Nana
Nana Simonne parecía muy fastidiada. La carta era de un joven al que le había prometido aquella noche. Entregó a la señora Bron un papel en el que garrapateó «No es posible esta noche, querido; estoy comprometida». Pero se quedó inquieta; de cualquier modo aquel joven esperaría. Como no actuaba en el tercer acto, quería marcharse inmediatamente. Entonces rogó a Clarisse que fuese a ver, pues no salía a escena hasta el final del acto. Descendió mientras Simonne subía un momento a su camerino, que era el de las dos.

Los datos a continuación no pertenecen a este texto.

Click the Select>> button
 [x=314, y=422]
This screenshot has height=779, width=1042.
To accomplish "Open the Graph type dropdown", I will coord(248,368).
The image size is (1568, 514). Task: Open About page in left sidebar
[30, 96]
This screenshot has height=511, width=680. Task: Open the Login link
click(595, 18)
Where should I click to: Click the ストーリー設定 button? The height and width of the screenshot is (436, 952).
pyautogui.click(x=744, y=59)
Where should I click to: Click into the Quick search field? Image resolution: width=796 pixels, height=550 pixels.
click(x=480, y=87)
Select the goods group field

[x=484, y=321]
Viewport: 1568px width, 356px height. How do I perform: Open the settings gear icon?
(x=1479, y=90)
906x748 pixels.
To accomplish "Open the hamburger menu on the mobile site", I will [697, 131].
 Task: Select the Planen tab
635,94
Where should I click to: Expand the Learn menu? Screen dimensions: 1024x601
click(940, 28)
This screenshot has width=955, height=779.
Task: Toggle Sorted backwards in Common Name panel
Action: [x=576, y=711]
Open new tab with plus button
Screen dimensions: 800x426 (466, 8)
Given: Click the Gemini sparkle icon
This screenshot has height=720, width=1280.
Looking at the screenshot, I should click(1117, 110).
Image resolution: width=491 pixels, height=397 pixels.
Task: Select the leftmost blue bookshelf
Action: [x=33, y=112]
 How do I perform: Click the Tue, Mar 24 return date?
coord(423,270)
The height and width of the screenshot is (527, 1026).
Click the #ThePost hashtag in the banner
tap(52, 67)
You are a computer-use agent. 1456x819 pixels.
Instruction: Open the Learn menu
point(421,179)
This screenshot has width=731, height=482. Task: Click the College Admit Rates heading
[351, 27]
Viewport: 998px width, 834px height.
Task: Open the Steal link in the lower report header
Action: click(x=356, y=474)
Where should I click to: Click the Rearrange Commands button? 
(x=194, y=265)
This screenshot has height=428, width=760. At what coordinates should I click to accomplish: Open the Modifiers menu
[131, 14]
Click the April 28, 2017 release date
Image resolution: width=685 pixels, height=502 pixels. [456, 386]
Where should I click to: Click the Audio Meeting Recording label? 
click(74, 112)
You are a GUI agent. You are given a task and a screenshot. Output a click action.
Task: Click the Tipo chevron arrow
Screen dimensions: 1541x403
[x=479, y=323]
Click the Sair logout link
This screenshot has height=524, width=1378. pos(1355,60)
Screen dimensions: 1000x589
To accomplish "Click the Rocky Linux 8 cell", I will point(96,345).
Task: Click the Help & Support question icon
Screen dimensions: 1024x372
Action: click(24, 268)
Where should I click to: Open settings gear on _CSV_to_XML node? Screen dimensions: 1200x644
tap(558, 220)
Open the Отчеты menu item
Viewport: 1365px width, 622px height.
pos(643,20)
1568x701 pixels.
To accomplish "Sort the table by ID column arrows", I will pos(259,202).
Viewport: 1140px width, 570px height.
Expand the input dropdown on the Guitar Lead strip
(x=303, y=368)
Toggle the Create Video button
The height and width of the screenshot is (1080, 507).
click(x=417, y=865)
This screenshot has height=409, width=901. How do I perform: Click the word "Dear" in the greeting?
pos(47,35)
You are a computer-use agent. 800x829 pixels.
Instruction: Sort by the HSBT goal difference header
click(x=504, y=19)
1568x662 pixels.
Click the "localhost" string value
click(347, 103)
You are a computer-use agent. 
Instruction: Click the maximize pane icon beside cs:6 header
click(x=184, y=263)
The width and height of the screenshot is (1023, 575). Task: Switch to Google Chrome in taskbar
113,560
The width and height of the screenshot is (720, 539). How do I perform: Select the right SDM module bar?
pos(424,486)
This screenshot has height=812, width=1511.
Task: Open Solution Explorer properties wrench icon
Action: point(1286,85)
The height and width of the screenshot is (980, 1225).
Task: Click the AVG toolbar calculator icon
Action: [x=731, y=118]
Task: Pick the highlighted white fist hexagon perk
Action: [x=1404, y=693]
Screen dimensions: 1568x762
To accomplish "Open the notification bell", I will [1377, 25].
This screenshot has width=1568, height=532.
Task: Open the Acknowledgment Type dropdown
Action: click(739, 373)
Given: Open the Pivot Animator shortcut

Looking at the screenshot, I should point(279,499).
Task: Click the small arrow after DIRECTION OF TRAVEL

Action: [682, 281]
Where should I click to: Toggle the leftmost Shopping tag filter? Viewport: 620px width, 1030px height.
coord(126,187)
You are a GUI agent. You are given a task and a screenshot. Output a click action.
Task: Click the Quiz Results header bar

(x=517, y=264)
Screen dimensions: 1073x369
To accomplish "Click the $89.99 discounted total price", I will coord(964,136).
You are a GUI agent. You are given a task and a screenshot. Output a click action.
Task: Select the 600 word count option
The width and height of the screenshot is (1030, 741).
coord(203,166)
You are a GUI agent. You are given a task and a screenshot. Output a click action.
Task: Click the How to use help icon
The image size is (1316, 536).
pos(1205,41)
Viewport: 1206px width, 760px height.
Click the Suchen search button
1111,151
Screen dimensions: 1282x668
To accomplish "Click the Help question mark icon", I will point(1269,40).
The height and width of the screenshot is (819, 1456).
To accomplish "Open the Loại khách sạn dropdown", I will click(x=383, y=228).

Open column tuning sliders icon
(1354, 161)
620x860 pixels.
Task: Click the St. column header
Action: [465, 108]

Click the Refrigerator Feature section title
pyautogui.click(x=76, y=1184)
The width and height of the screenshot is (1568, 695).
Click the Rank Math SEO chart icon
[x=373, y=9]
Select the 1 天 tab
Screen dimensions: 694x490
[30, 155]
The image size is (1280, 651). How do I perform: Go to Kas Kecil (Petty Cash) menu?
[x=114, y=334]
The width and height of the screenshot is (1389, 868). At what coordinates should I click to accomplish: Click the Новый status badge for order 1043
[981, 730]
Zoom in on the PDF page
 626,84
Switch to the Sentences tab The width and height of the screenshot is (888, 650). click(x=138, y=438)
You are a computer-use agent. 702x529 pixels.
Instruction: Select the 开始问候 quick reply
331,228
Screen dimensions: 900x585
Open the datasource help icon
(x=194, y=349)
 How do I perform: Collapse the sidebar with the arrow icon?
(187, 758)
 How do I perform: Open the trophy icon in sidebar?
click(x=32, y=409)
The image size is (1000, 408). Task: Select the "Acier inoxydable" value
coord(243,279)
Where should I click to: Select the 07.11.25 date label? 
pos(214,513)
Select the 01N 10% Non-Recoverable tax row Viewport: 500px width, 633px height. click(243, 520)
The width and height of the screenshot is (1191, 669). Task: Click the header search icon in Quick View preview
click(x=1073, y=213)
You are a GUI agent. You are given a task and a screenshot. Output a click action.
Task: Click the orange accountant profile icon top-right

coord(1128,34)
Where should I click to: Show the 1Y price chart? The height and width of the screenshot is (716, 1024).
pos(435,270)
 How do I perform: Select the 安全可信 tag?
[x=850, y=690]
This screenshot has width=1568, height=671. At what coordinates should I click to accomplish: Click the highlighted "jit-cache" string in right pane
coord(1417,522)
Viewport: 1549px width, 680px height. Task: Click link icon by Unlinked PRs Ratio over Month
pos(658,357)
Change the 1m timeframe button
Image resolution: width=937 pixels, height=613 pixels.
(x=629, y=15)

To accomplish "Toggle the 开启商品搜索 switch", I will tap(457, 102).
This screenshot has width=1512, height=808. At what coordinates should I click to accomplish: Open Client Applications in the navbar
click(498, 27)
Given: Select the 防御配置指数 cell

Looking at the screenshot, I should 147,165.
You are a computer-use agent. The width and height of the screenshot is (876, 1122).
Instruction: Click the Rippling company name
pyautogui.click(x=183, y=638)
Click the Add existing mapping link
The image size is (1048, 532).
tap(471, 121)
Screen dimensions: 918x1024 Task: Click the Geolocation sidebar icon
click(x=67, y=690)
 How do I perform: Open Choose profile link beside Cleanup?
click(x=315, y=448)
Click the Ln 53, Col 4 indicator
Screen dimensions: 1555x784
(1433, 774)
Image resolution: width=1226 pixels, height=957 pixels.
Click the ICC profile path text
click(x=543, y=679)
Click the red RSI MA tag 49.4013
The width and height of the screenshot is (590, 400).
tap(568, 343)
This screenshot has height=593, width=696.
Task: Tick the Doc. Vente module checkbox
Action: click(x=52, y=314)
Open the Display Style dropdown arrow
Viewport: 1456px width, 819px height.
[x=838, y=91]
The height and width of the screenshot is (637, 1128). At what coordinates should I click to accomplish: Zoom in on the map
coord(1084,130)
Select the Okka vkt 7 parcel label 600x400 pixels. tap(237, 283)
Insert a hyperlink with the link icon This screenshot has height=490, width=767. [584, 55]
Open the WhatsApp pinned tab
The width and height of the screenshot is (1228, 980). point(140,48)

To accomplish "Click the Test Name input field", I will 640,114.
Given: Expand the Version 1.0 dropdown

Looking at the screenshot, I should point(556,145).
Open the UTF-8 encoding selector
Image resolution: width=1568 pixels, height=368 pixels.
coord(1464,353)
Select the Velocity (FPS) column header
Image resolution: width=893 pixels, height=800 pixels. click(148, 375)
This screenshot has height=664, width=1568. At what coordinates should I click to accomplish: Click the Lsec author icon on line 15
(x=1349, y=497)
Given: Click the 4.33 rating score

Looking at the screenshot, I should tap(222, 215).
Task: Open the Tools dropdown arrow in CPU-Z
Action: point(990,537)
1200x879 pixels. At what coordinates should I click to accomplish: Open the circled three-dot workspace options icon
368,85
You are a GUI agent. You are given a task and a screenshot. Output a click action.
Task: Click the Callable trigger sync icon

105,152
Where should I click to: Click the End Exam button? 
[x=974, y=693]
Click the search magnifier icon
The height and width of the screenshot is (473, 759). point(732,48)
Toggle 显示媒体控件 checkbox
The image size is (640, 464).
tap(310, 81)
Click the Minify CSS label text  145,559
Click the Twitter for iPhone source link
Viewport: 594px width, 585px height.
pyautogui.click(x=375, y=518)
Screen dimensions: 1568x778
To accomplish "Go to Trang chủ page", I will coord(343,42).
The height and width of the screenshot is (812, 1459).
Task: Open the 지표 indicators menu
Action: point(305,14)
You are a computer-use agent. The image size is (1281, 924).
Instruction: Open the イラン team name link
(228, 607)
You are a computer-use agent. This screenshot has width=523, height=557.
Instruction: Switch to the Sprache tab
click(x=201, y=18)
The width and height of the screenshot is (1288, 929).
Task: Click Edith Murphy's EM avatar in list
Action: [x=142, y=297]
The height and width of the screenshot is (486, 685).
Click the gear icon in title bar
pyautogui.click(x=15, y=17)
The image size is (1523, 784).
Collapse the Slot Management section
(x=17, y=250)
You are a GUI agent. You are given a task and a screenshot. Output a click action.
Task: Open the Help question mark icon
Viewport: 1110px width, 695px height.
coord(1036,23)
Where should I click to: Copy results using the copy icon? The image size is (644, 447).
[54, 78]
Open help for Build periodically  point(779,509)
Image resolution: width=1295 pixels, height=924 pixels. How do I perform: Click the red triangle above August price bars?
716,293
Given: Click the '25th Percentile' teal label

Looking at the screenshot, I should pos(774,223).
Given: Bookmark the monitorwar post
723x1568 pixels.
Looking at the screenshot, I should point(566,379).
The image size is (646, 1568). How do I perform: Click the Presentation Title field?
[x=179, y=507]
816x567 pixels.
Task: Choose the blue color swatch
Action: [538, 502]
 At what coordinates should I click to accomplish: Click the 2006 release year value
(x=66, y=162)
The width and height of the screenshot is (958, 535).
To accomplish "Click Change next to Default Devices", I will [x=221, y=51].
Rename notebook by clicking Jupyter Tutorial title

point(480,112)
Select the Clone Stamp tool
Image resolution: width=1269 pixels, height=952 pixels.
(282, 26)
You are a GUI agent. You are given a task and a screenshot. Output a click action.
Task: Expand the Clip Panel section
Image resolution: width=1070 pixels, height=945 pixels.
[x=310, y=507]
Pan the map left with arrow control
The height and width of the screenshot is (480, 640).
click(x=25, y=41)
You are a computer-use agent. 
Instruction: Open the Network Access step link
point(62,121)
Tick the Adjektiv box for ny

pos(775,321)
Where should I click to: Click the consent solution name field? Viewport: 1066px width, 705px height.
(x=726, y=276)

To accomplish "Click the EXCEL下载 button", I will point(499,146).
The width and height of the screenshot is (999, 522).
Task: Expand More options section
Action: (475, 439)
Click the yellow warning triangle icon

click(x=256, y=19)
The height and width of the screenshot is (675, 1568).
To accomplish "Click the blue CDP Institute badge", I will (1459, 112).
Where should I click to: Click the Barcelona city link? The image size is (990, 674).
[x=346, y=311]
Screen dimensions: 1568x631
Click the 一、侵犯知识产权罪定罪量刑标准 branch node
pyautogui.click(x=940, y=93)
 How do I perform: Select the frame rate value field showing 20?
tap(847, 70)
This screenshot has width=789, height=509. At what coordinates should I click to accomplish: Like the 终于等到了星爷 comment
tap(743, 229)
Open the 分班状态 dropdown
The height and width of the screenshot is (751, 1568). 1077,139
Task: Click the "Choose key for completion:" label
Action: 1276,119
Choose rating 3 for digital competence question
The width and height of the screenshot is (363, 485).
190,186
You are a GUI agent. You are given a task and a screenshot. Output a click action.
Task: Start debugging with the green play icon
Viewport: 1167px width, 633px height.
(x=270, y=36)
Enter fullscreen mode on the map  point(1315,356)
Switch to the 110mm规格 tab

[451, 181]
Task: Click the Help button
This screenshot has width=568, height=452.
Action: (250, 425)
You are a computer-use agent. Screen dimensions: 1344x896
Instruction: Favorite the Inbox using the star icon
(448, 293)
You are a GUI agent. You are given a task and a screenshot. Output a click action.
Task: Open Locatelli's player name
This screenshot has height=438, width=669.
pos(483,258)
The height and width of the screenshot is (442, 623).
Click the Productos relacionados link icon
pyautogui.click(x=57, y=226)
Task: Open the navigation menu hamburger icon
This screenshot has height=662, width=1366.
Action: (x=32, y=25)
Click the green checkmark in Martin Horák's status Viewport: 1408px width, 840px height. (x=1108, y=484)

Abajo, en la cantina de la señora Bron, un figurante encargado del papel de Plutón bebía solo, envuelto en un gran manto rojo con franjas doradas. El pequeño negocio de la portera debió ser bueno, porque en el suelo de la bodega, debajo de la escalera, brillaba el líquido de los vasos derramados. Clarisse recogió su túnica de Isis para no arrastrarla por los peldaños grasientos, pero se detuvo prudentemente y se limitó a asomar la cabeza por detrás de la escalera para echar una ojeada al cuartucho. Y estuvo a punto de desplomarse. Aún seguía allí el idiota de Héctor, en la misma silla, entre la mesa y la estufa. Delante de Simonne había demostrado que iba a marcharse, pero luego regresó. Además, la portería continuaba llena de señores enguantados, correctos, con gesto sumiso y paciente. Todos esperaban, mirándose con gravedad.